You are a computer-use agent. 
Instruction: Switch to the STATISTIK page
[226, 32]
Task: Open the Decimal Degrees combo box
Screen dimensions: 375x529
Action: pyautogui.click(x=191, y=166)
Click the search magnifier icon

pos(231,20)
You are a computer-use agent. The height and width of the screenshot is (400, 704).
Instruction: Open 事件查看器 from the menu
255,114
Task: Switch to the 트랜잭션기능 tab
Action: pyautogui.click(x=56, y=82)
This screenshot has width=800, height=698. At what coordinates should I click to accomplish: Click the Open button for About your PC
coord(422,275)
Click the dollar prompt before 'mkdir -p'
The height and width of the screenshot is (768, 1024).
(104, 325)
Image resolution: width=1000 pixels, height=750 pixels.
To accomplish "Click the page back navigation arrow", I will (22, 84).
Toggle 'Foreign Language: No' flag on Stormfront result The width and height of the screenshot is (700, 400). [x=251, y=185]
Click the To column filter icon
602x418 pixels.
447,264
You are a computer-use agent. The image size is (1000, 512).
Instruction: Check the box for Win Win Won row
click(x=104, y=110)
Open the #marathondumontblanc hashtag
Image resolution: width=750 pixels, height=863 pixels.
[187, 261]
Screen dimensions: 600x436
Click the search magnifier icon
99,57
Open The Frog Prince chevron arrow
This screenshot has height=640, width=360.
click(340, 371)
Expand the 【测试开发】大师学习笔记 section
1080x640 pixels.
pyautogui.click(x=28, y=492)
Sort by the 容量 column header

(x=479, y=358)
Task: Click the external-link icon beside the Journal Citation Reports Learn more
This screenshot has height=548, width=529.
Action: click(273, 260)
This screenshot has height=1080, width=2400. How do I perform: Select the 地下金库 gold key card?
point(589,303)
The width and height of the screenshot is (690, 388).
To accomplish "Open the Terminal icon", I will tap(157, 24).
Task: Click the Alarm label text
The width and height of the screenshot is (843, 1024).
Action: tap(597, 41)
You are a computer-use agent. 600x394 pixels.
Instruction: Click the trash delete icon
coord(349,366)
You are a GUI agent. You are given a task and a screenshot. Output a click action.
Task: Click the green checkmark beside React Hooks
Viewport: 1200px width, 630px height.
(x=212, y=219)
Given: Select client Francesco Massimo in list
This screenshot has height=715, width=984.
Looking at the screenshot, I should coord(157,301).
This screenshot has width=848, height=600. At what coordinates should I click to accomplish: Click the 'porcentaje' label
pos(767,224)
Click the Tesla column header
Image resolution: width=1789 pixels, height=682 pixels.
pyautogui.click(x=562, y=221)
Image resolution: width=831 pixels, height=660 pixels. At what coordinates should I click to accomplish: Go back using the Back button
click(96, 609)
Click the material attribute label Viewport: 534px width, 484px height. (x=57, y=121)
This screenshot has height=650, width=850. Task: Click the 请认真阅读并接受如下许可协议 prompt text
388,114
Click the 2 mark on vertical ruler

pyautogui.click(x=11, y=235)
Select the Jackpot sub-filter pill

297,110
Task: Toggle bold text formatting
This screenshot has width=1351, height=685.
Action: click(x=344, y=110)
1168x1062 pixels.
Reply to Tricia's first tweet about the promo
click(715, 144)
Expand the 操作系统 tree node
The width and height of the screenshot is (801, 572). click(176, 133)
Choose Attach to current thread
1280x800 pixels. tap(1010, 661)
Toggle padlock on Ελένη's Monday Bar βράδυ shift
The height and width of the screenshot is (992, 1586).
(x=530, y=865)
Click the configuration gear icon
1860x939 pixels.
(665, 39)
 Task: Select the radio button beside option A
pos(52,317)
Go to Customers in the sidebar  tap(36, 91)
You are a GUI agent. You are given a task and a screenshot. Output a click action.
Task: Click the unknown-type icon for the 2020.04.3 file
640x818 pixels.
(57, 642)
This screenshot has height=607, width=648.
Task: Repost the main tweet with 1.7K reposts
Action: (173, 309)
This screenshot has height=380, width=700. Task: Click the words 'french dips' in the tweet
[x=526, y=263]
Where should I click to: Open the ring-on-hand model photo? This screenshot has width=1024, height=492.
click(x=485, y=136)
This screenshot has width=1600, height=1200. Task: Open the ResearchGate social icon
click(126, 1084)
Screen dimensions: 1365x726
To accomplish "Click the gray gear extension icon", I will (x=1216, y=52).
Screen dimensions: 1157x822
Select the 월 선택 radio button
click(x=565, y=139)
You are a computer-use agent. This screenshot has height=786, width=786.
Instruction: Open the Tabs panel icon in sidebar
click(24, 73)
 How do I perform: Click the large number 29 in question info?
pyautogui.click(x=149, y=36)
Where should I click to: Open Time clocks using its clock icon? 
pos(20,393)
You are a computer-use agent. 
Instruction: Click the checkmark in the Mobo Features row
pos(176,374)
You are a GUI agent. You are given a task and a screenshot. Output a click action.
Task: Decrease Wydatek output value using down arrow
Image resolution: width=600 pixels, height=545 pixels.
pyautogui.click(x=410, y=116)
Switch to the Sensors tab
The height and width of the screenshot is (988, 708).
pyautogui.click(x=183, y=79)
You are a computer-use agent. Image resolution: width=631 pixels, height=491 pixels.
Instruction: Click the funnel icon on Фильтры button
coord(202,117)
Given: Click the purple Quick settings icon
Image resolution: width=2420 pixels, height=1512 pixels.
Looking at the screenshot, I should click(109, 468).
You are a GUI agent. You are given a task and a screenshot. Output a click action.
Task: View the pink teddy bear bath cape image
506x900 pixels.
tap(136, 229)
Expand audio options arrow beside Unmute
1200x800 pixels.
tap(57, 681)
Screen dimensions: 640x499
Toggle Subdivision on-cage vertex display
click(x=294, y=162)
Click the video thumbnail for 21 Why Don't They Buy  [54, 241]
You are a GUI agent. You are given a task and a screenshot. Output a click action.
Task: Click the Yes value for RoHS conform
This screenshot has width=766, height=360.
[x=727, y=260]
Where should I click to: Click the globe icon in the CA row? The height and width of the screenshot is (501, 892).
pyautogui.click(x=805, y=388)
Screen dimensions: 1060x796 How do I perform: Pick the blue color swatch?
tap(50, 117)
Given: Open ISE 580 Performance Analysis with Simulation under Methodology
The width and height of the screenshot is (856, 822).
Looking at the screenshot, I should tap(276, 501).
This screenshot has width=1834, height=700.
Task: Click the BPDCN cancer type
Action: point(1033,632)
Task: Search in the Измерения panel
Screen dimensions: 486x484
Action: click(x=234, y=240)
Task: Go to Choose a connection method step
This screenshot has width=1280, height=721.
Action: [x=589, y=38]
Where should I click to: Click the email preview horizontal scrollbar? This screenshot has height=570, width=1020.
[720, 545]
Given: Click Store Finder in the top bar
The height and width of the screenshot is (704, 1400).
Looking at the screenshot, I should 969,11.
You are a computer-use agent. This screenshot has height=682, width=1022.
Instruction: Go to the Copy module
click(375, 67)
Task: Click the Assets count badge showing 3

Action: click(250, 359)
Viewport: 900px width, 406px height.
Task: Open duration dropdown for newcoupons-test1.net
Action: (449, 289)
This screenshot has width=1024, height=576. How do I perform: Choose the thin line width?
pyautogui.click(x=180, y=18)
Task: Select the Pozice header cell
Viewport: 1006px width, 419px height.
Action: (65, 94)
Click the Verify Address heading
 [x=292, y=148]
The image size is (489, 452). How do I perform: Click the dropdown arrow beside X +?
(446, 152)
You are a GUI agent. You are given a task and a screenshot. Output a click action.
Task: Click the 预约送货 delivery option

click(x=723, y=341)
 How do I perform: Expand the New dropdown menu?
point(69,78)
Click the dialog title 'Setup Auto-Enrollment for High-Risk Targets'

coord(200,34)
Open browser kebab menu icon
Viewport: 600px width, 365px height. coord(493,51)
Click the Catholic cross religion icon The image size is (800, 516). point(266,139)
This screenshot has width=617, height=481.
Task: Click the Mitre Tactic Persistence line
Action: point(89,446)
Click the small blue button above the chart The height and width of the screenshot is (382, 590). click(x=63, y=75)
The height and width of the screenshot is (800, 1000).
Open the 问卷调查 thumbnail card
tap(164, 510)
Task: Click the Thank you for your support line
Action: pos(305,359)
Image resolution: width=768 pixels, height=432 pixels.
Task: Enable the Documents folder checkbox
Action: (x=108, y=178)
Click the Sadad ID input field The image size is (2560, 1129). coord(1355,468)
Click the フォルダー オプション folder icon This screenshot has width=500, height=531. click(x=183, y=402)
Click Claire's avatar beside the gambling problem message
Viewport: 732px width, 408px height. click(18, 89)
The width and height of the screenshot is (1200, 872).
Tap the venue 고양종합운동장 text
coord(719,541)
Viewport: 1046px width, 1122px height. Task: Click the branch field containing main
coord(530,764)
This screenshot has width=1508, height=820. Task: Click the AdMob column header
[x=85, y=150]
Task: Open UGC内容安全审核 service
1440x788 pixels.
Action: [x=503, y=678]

= = = = = = =

**AIM OF THE EXERCISE:** Find and copy each line of the listing above that holds the word "value".

**WRITTEN SOLUTION:**
Task: Decrease Wydatek output value using down arrow
Task: Click the Yes value for RoHS conform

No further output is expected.